# taz.de -- Kolumne Schlagloch: Vegan geht alle an
       
       > Veganismus ist für Menschen mit Migrationsgeschichte nicht schwerer zu
       > verstehen als für andere. Warum werden sie nicht stärker involviert?
       
 (IMG) Bild: „Wir leben in einer arg segregierten Gesellschaft“
       
       Vor einigen Tagen war ich auf einem Vortrag über „Extinction Rebellion“.
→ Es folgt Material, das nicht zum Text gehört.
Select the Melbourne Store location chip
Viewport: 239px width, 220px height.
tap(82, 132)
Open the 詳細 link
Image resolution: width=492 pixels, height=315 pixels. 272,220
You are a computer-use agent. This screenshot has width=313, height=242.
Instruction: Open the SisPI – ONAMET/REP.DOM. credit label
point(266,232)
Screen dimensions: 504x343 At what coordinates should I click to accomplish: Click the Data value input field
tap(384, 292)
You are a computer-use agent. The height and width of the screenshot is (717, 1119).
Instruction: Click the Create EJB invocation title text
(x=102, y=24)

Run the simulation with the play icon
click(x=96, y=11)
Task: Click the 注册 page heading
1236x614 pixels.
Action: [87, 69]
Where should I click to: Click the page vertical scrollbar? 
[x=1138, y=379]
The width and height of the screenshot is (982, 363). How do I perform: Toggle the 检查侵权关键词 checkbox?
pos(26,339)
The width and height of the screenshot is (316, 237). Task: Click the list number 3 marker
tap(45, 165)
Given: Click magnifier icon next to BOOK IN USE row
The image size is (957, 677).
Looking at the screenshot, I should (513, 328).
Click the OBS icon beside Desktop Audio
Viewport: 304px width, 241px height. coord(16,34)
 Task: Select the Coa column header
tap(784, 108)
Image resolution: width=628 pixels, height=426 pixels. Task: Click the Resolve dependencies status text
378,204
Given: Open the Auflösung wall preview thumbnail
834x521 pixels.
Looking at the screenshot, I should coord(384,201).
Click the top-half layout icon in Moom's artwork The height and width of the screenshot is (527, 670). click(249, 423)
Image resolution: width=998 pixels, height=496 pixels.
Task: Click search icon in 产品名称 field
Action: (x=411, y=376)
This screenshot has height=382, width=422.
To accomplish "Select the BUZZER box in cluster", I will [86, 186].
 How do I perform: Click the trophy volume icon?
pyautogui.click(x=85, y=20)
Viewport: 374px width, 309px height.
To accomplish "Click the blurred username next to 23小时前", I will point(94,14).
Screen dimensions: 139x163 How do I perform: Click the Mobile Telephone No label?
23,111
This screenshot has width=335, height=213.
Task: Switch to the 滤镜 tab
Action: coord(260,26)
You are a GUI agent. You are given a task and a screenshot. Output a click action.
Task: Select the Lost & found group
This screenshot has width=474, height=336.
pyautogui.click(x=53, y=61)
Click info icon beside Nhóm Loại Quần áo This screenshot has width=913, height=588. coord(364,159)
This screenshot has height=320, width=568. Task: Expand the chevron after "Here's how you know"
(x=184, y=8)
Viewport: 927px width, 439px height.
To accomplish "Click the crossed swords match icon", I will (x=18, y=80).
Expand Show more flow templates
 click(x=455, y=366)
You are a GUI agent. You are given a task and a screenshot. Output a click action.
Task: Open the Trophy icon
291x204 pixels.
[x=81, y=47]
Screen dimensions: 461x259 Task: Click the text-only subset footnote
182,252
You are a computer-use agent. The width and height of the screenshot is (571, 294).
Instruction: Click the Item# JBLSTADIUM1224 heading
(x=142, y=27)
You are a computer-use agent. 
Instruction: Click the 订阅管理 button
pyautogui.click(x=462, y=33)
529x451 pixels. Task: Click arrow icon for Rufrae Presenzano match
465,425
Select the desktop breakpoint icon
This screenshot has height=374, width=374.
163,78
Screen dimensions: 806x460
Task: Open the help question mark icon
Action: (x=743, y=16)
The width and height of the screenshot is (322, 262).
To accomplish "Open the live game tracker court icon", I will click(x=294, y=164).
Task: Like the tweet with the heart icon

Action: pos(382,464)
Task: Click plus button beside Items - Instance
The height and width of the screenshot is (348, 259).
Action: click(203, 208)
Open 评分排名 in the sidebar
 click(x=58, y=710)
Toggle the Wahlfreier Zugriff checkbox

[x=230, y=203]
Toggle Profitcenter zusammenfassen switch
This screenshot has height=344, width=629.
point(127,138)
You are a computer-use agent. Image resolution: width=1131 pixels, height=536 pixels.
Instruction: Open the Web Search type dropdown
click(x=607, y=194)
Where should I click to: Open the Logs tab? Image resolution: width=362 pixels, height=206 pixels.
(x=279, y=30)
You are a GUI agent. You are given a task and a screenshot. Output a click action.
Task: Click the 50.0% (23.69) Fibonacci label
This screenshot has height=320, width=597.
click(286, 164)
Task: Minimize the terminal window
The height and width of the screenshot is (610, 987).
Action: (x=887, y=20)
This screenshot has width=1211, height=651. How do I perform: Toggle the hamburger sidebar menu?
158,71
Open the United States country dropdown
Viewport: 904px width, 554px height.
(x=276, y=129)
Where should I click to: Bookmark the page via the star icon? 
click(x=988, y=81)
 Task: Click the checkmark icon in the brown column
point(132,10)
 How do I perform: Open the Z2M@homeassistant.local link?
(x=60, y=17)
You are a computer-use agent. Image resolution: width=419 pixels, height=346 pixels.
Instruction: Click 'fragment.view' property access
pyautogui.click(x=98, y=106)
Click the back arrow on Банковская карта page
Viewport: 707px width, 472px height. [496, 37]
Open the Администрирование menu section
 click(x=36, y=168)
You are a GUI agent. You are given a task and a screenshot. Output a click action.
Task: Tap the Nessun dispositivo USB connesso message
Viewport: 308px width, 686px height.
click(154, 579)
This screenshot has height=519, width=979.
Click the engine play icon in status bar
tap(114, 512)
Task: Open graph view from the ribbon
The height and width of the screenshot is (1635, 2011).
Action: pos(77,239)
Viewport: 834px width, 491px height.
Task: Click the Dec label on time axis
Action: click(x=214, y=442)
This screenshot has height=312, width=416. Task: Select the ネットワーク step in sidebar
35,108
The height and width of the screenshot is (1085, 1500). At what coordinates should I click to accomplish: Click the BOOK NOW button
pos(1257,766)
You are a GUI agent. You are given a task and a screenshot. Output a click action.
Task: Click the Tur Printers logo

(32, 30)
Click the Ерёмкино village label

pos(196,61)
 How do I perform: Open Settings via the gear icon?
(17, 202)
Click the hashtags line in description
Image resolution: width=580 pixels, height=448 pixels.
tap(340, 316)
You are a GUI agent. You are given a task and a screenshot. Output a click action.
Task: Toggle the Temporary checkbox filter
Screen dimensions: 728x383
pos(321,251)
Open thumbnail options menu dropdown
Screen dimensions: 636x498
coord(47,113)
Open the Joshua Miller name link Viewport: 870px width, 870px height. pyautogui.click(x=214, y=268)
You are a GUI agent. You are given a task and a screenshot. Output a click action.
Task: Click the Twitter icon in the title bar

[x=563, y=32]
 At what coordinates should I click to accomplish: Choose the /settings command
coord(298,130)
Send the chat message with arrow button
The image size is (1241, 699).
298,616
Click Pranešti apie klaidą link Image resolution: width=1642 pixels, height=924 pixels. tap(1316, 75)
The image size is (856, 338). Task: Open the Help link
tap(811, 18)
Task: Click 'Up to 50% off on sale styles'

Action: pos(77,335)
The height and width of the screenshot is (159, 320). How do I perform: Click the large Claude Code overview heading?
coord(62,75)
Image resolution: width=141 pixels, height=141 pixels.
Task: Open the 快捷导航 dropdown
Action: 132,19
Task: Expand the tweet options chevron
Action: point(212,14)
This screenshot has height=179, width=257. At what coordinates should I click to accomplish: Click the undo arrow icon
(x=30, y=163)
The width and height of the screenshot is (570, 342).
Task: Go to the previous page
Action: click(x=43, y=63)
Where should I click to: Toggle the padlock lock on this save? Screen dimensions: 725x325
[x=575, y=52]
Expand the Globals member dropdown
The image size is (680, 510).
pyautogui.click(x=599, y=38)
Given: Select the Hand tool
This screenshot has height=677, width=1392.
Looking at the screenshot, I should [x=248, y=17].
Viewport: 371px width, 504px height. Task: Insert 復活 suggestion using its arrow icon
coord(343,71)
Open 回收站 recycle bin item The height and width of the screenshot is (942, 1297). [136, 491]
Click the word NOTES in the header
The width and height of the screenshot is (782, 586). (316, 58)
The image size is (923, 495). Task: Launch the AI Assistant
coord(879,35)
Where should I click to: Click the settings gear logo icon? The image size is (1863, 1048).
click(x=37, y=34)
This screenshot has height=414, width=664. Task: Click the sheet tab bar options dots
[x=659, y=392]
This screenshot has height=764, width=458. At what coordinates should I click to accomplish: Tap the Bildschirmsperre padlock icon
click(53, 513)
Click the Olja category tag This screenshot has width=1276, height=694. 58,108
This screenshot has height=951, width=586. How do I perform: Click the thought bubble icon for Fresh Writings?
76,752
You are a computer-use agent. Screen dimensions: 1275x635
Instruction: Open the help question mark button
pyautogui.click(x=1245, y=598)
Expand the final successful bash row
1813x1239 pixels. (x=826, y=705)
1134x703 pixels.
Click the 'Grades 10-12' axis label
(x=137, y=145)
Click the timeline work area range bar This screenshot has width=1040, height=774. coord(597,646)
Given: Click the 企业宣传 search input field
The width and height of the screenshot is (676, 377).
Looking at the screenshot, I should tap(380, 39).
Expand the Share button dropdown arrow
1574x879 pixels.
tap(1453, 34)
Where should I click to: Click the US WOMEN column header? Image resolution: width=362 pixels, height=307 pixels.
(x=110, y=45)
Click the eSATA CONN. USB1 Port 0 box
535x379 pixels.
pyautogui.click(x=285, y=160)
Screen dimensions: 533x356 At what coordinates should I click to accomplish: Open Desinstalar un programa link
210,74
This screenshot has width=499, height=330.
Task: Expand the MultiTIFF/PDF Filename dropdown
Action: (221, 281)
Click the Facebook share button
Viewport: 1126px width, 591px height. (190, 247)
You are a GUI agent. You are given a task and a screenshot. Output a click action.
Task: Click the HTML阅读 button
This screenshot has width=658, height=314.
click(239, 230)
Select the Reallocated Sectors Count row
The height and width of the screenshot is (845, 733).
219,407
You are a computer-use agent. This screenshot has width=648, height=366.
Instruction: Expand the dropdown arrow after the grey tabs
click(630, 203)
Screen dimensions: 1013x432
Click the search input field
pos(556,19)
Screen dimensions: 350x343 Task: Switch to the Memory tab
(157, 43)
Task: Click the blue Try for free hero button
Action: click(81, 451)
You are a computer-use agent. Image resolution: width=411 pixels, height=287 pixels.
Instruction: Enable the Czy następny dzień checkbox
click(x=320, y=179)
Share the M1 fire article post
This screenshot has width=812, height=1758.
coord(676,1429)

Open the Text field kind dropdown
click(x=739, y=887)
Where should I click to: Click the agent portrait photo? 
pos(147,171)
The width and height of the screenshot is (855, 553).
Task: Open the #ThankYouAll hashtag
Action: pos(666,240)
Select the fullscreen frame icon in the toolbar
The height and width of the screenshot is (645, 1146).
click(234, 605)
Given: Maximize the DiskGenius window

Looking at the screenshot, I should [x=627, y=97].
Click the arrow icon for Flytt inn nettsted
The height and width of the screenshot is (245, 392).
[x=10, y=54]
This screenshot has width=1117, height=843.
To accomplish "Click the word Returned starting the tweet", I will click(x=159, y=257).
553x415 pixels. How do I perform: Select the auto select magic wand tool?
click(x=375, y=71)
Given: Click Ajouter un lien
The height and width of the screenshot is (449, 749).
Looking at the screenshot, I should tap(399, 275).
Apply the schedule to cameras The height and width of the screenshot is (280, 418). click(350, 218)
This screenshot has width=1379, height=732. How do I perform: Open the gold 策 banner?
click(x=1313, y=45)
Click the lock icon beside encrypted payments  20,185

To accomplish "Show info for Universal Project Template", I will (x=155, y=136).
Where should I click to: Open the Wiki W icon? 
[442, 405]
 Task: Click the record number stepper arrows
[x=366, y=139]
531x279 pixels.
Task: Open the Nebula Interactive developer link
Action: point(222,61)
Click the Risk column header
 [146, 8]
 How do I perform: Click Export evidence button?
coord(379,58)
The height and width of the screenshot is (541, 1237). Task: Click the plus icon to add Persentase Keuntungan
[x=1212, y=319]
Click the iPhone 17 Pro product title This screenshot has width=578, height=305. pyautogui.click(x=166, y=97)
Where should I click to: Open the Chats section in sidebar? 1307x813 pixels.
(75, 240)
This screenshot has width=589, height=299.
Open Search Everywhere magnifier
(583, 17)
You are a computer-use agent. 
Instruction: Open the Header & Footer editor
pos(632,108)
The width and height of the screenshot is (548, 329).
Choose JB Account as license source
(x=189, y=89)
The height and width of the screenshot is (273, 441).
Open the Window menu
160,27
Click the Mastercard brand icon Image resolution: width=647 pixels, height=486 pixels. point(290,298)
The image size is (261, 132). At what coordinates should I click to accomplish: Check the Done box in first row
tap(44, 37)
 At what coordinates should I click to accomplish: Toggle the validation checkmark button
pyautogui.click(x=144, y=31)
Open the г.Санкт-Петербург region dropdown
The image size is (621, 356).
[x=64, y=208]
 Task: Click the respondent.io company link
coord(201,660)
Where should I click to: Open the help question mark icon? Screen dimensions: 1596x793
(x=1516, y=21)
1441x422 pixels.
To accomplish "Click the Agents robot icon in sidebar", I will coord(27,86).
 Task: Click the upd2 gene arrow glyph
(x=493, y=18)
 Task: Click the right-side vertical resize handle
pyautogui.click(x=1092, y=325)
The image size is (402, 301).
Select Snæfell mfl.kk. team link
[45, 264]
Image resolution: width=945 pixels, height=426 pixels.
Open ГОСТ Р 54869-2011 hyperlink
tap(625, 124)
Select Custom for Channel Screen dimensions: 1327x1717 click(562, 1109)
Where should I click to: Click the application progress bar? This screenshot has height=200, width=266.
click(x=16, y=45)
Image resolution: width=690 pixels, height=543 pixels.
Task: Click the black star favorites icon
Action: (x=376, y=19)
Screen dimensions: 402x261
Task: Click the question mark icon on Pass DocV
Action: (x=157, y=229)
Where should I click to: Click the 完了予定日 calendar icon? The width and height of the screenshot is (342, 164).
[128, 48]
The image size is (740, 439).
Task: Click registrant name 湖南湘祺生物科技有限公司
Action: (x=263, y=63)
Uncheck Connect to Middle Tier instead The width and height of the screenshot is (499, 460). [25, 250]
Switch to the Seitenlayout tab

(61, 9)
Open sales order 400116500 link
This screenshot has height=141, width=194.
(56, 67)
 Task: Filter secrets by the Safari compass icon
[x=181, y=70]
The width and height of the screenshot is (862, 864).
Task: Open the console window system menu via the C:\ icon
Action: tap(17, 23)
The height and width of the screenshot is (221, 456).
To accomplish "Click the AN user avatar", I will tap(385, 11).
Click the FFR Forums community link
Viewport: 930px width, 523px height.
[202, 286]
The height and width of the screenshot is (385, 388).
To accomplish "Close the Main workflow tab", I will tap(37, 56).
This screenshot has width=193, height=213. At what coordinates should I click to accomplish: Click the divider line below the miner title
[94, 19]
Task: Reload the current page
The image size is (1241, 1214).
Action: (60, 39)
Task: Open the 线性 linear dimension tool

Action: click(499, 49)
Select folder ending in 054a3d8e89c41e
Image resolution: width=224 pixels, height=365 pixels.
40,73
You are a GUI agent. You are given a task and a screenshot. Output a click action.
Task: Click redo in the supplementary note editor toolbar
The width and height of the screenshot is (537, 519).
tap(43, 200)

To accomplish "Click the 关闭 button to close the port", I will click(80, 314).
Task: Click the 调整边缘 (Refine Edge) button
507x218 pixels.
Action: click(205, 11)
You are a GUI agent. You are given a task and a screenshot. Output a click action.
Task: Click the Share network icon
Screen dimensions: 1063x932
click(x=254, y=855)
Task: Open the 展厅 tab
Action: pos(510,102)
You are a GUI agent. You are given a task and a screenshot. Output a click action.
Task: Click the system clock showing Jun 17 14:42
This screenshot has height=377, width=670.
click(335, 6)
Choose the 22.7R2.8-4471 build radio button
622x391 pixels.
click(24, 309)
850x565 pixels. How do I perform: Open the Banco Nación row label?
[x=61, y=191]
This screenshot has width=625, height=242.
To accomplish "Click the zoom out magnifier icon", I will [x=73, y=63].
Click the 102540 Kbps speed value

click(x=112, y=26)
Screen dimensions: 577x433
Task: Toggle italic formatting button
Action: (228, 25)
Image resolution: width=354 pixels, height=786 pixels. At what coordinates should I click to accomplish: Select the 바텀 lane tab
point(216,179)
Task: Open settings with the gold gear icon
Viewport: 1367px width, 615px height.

       Diese Bewegung wurde Ende 2018 in Großbritannien gegründet und will sich,
       möglichst weltweit, mit Protest und zivilem Ungehorsam für eine radikal
       andere Klimapolitik engagieren. Die Anwesenden schienen gleichzeitig von
       Entsetzen und von Mut getragen, das war beflügelnd. Doch noch etwas fiel
       mir auf: Es waren fast ausnahmslos Menschen mit einheimisch-deutschem
       Hintergrund zugegen. Ähnlich war es mir schon [1][auf so vielen
       Veranstaltungen zum Klimawandel, zu Veganismus und auf Tierrechtsdemos]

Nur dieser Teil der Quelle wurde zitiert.